The lines below, from the one holding "You are a GUI" through the final line, are to be copied exactly, with no other lines and no pictures.

** Extracted records follows **

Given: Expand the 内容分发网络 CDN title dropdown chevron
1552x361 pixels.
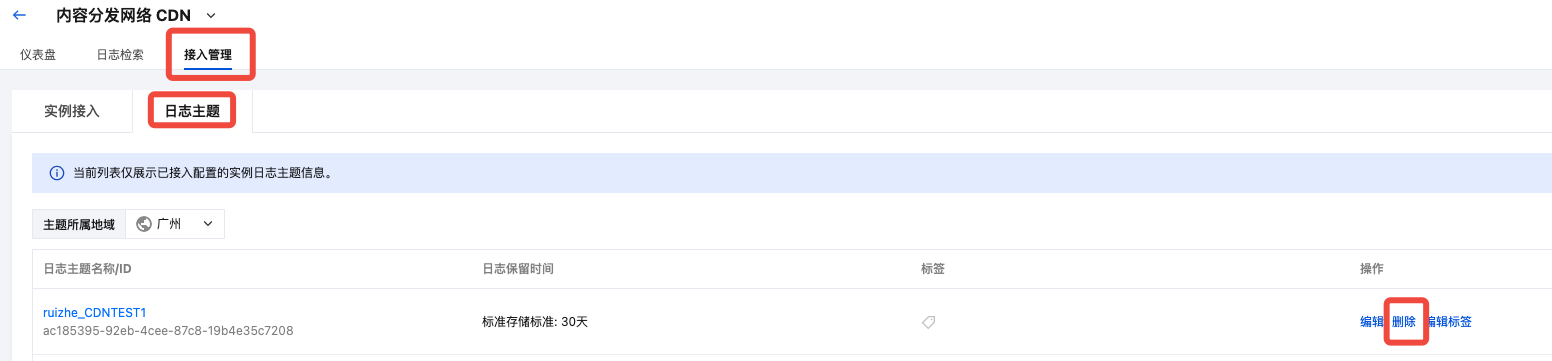Looking at the screenshot, I should pyautogui.click(x=210, y=15).
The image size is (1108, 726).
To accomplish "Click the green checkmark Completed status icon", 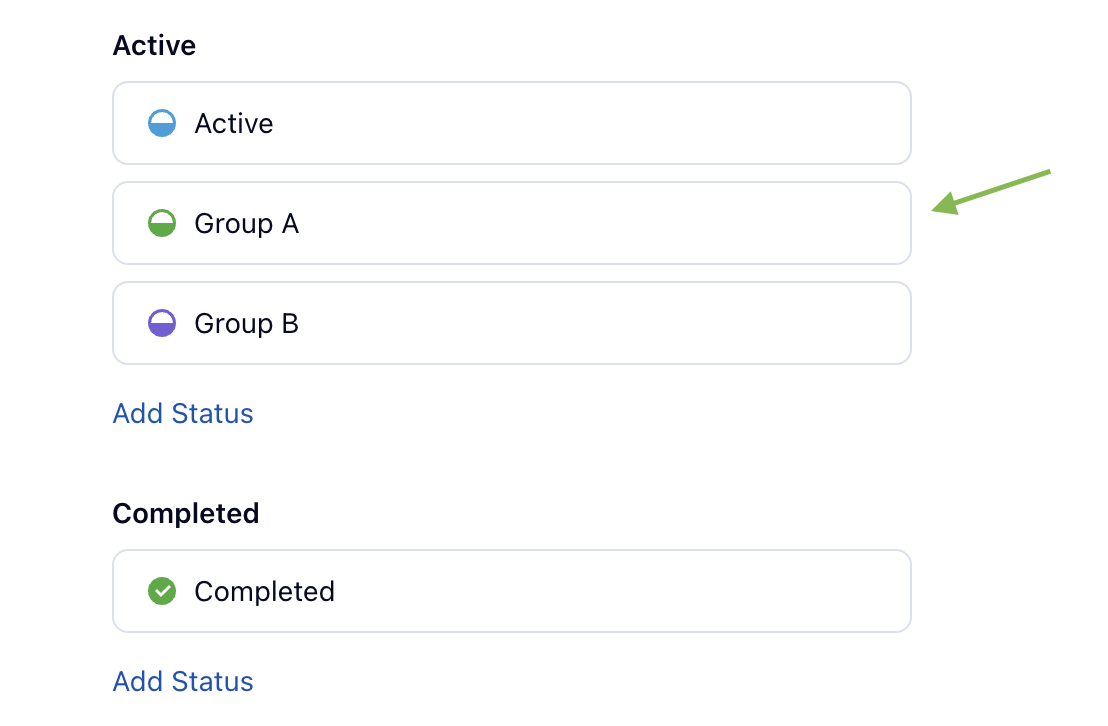I will [162, 591].
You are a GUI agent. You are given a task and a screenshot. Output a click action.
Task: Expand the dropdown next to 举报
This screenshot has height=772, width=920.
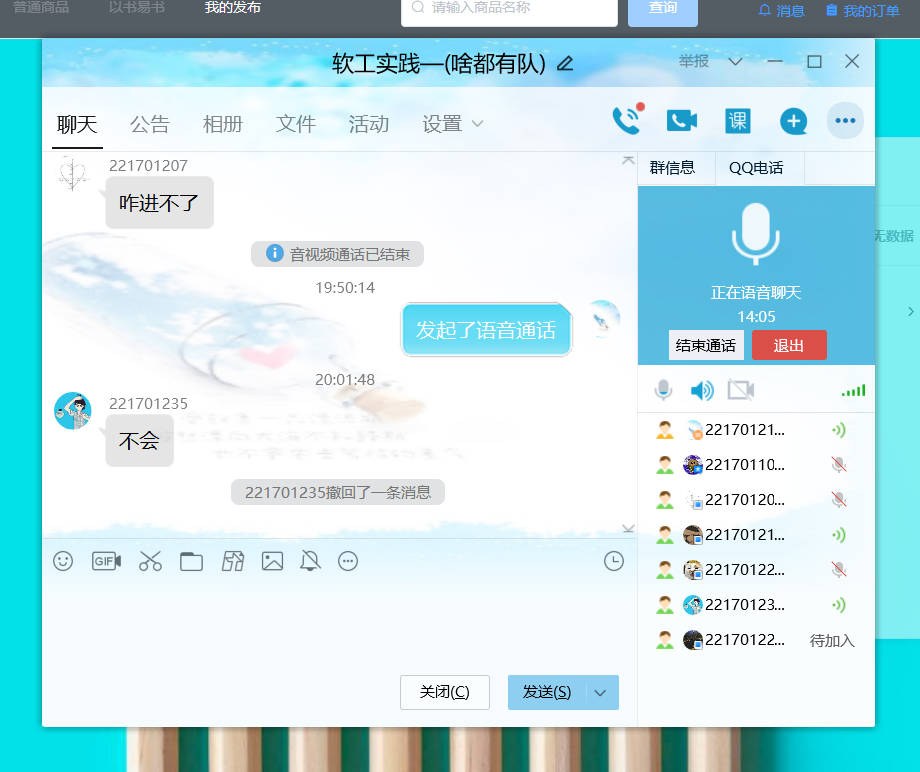(x=735, y=61)
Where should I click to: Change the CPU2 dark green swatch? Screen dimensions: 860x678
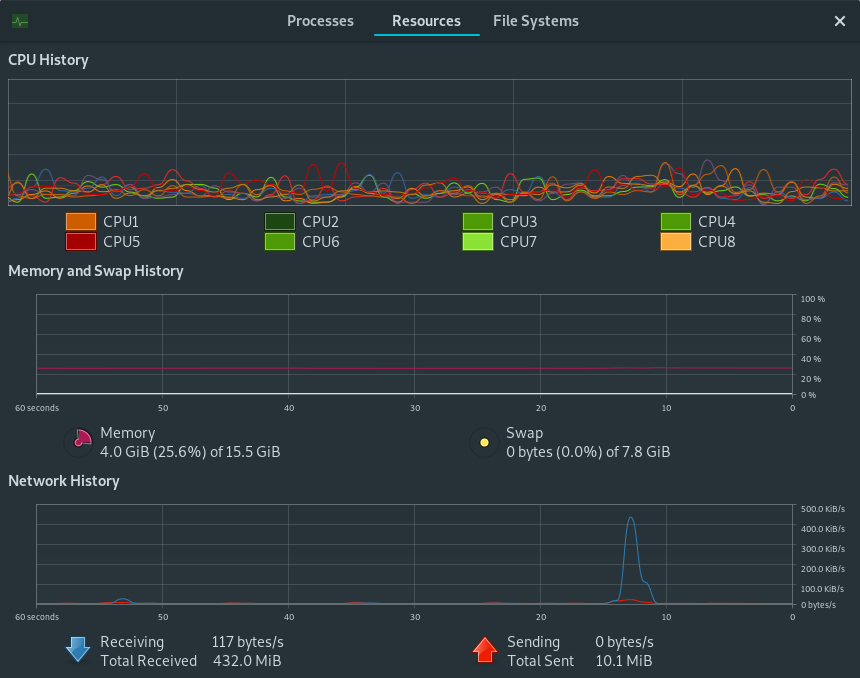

** End of Extracted records **

* Expected answer
You are a GUI agent. You are given a task and a screenshot. Output a click action.
Task: Expand the dropdown next to 举报
This screenshot has height=772, width=920.
(x=735, y=61)
Where should I click to: Change the CPU2 dark green swatch? Screen dimensions: 860x678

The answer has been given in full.